One read "King, your Momma misses you"
I looked up and Kaya was sniffing at a silver bowl
nailed into the tree that read "King."
I could not help but assume there was a dead body beneath these rocks.
The clouds darkened and the wind howled.
My heart thumped hard and I whistled at Kaya to move on.
I can see a stick along my made up path with a ribbon tied to it
I get closer and read "Do Not Disturb" on the piece of wood.
Thump. Thump.
Kaya goes running up the side of the canyon to conquer some animal.

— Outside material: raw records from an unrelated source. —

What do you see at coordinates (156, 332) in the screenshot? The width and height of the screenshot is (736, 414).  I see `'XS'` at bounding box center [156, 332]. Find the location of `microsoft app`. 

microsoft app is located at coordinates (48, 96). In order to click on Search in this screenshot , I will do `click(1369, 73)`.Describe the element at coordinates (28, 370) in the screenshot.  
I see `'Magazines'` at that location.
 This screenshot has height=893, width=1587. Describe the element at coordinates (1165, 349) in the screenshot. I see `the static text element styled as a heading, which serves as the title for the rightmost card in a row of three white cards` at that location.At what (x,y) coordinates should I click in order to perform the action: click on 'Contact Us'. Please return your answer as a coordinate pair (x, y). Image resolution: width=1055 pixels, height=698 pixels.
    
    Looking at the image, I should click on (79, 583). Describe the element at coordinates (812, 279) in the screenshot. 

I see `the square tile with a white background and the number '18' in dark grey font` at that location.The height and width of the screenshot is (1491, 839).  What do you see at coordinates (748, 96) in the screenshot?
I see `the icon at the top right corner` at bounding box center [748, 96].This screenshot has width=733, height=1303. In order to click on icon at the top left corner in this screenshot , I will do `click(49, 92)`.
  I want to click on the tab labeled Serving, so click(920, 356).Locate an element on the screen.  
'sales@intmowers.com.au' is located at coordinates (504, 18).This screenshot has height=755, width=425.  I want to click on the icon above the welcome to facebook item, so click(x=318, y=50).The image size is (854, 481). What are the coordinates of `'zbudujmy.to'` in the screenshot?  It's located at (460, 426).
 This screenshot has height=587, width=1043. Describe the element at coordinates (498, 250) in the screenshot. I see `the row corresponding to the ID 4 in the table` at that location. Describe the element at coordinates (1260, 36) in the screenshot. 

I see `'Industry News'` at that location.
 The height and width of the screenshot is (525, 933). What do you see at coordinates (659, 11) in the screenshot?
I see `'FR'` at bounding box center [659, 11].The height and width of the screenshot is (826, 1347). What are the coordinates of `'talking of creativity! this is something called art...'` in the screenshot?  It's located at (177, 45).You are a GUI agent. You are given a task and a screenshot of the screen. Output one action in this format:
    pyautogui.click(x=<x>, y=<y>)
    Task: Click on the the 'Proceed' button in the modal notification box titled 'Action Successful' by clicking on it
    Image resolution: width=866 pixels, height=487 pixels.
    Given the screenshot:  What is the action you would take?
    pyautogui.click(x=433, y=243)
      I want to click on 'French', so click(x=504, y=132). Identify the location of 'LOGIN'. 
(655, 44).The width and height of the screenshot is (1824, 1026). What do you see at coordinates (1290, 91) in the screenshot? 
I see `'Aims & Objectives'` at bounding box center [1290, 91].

She is running up a steep slope that leads to another trail.
I chase her up, pulling rocks dirt out of the mountain side
with my big trekking boots. Creating tiny landslides.
We get to the top and find but a neatly paved road.
No special look out. Nothing neat.
We look at each other with mere defeat in our eyes.
But there is solitude. We're sure far from the canyon road.
There's no one around.
Is this what nature feels like? Have I found what I need?
I retrieve my journal and write some prose.
The wind is blowing harder up here.
I thick grey color is moving over our heads.
Kaya stares at me nervously.
Leaves fly all around us.
An old tree creaks above me, so loud like it could snap any moment.
I look around me and realize everything is dead.
Oh what a sublime form of beauty.
Radiant colors of dead leaves decorate the landscape.
I suddenly feel the humbling fear
that fall weather could destroy us in moments up here.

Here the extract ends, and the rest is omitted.